**WHAT IS NEEDED**. Locate the line that contains "The height and" in the data that follows. Copy it and every subsequent line to the end, exactly, excluding pictures.

┌──

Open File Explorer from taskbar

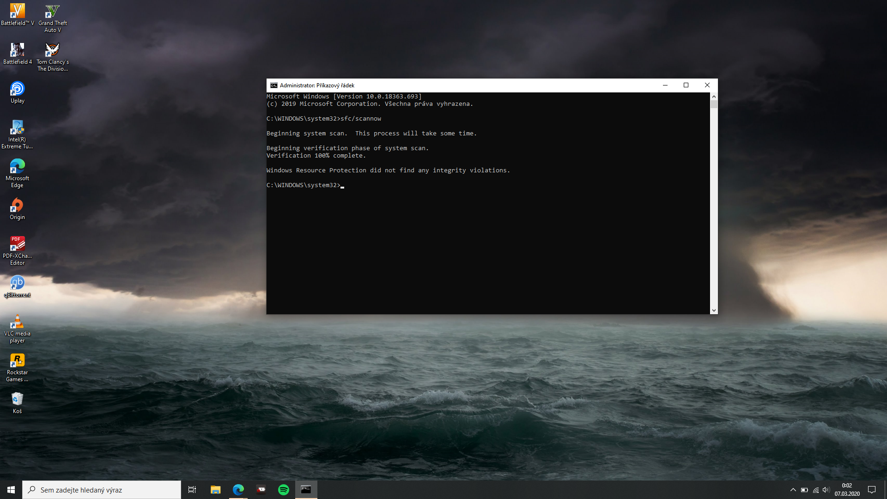click(x=215, y=490)
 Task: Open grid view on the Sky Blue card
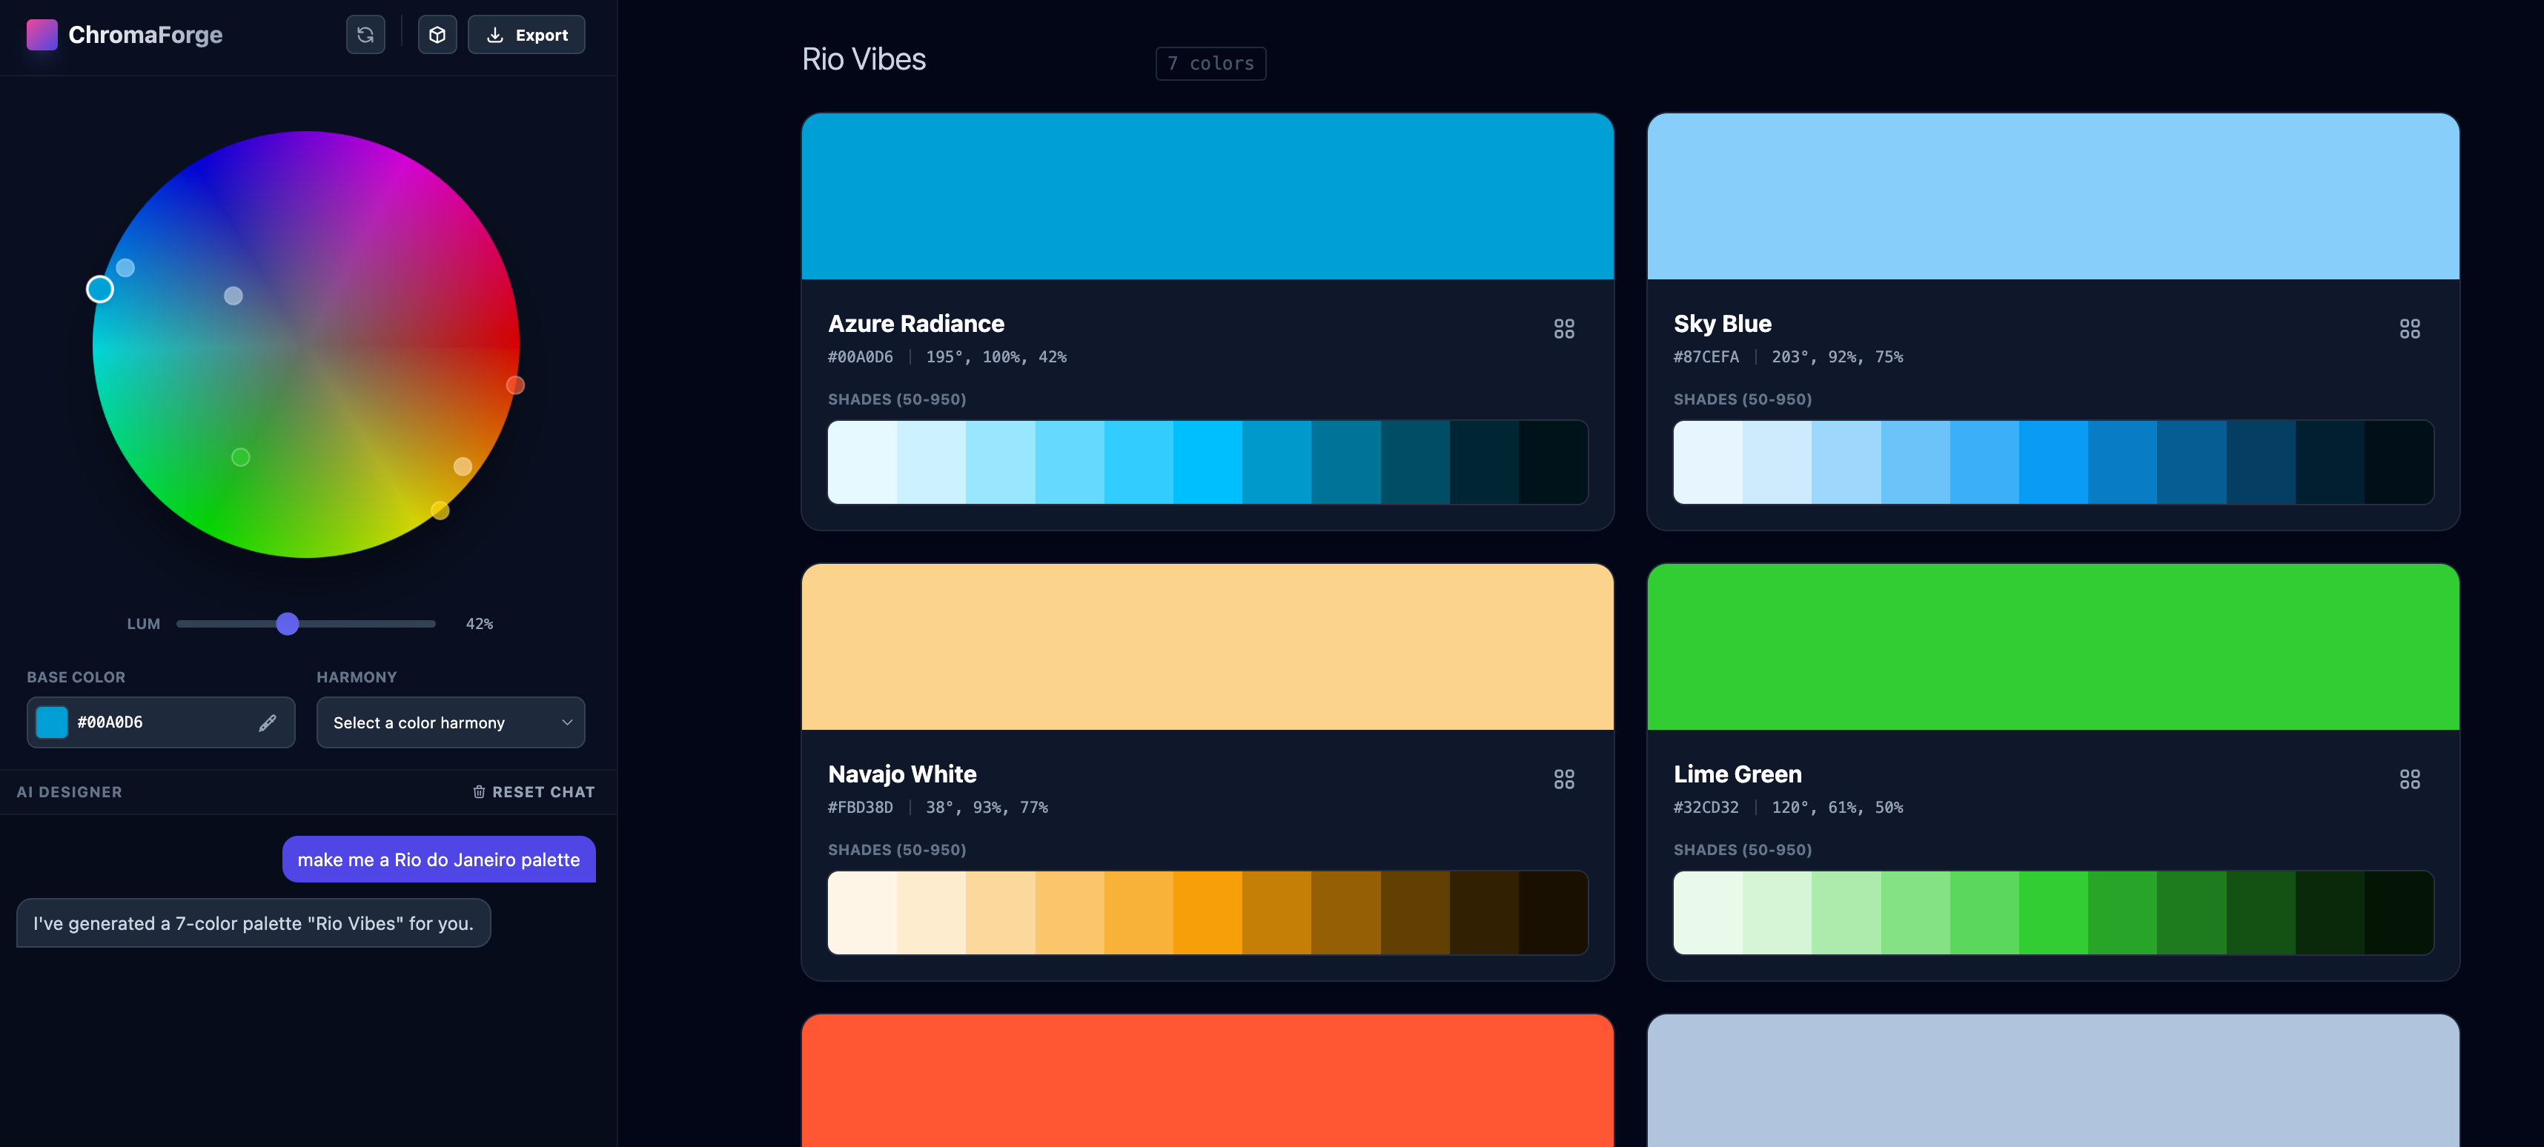pyautogui.click(x=2410, y=328)
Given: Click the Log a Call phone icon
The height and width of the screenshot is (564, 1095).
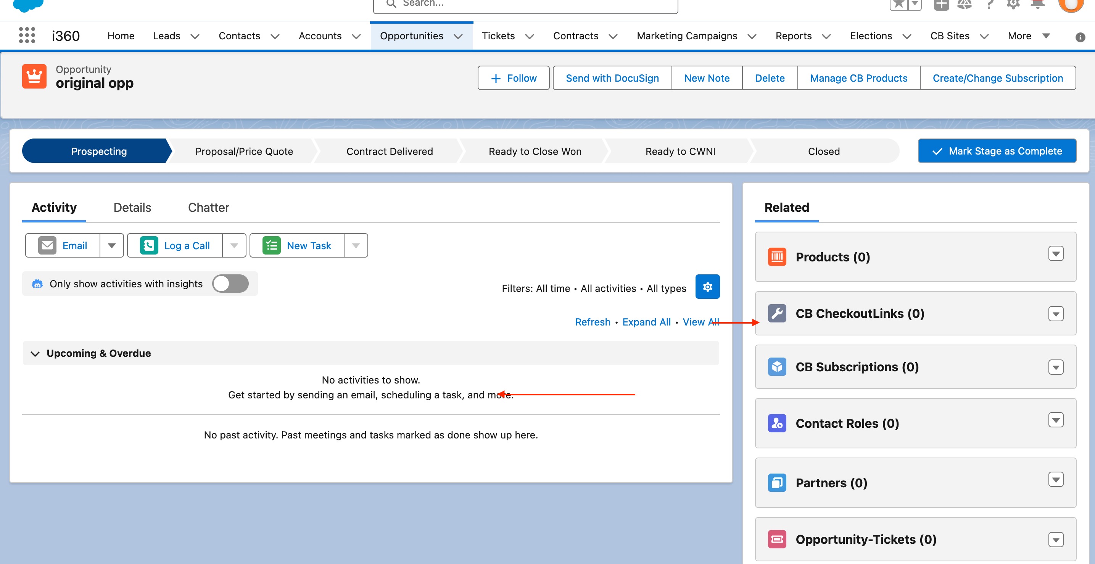Looking at the screenshot, I should 149,246.
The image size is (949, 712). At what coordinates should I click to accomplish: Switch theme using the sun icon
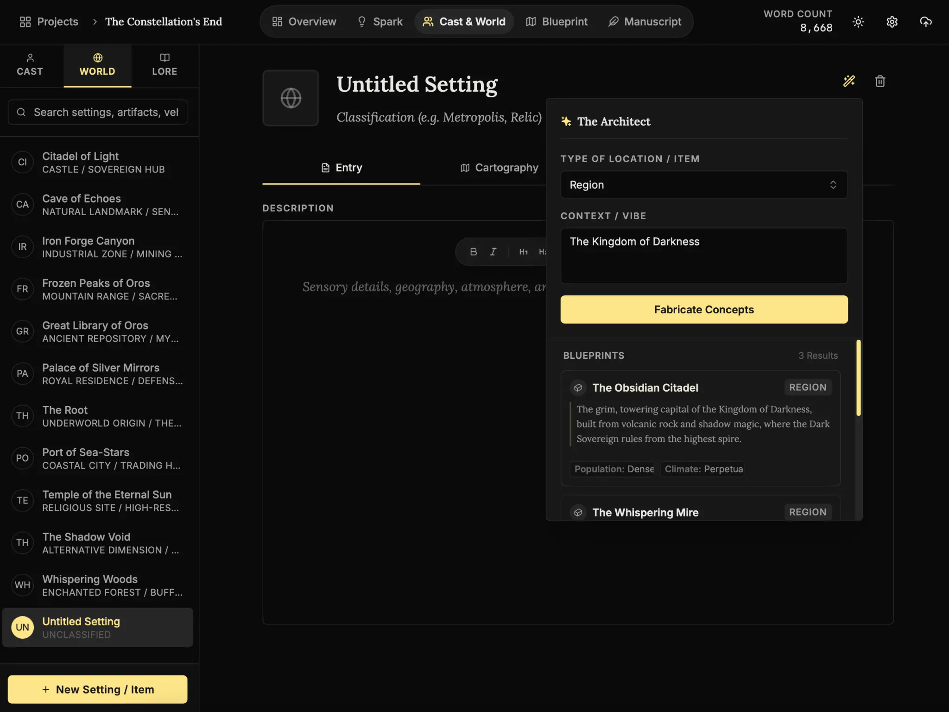858,21
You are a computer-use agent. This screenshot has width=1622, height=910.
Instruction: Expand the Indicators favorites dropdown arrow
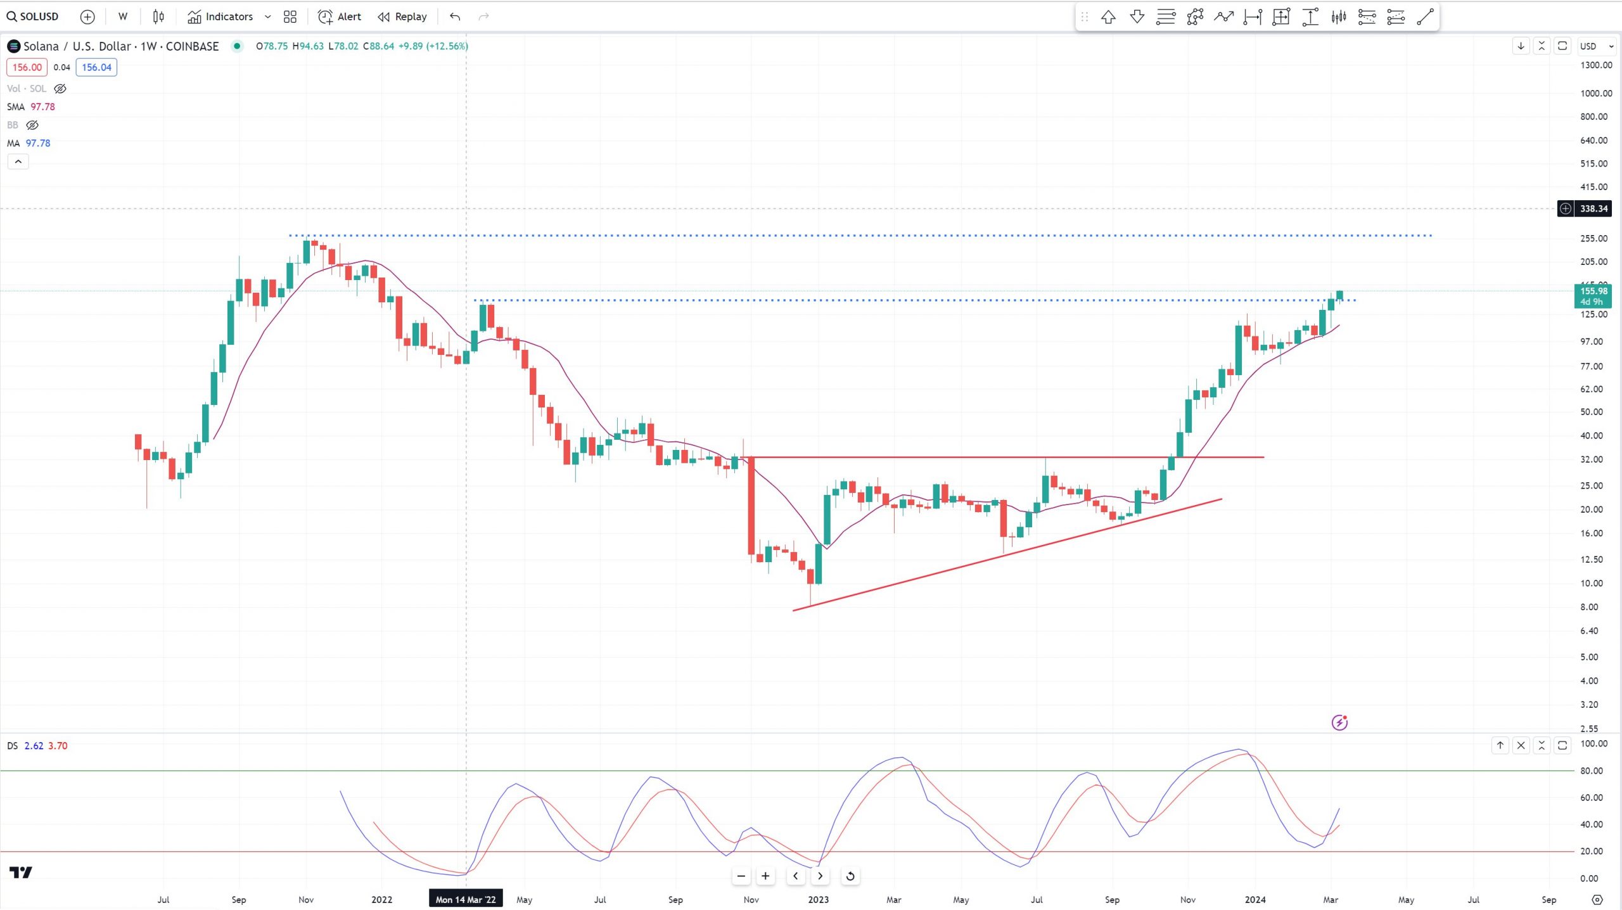[x=267, y=17]
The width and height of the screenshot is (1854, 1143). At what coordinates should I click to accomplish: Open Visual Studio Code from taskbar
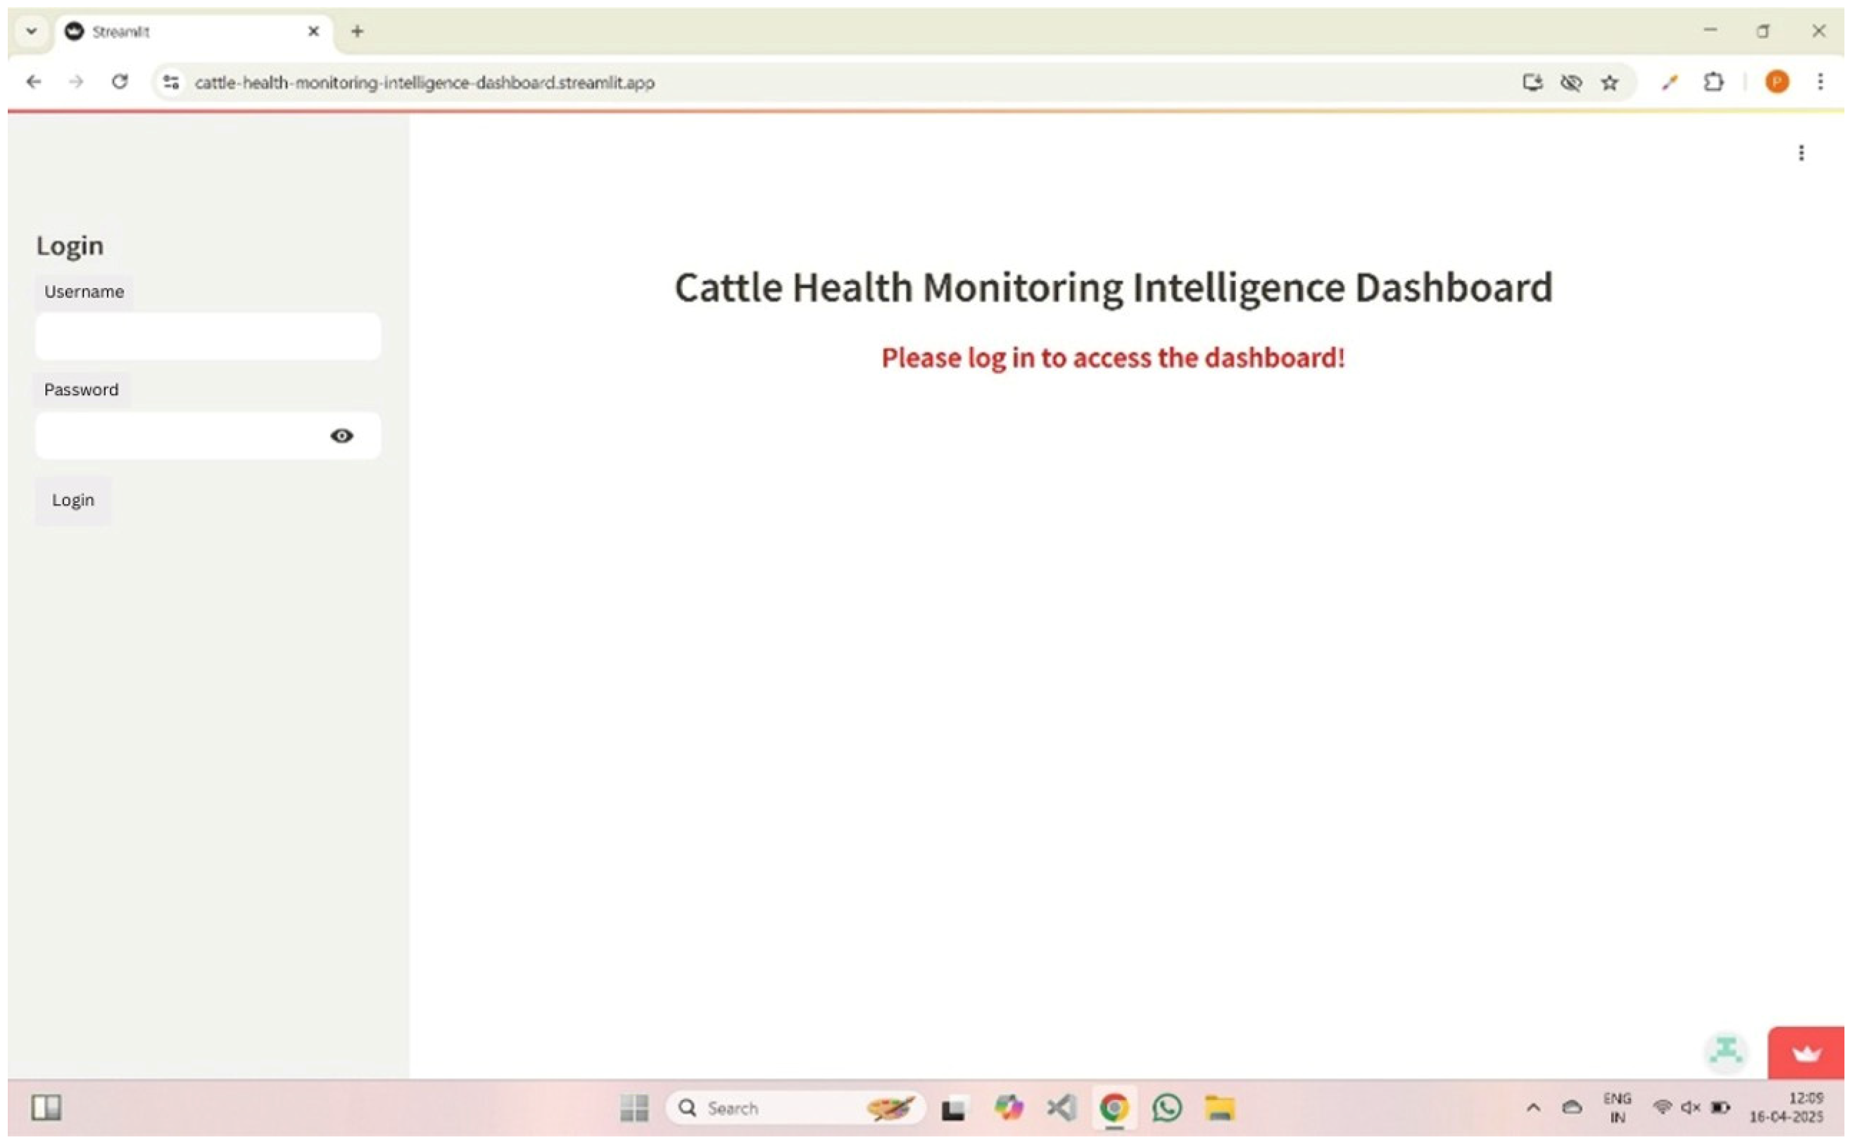1062,1109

└──

**REPLY**.
The height and width of the screenshot is (564, 1095).
Looking at the screenshot, I should 149,246.
The image size is (949, 712). At what coordinates should I click to accomplish: Switch theme using the sun icon
858,21
You are a computer-use agent. This screenshot has width=1622, height=910.
Instruction: Expand the Indicators favorites dropdown arrow
[x=267, y=17]
The width and height of the screenshot is (1854, 1143). At what coordinates should I click to accomplish: Open Visual Studio Code from taskbar
1062,1109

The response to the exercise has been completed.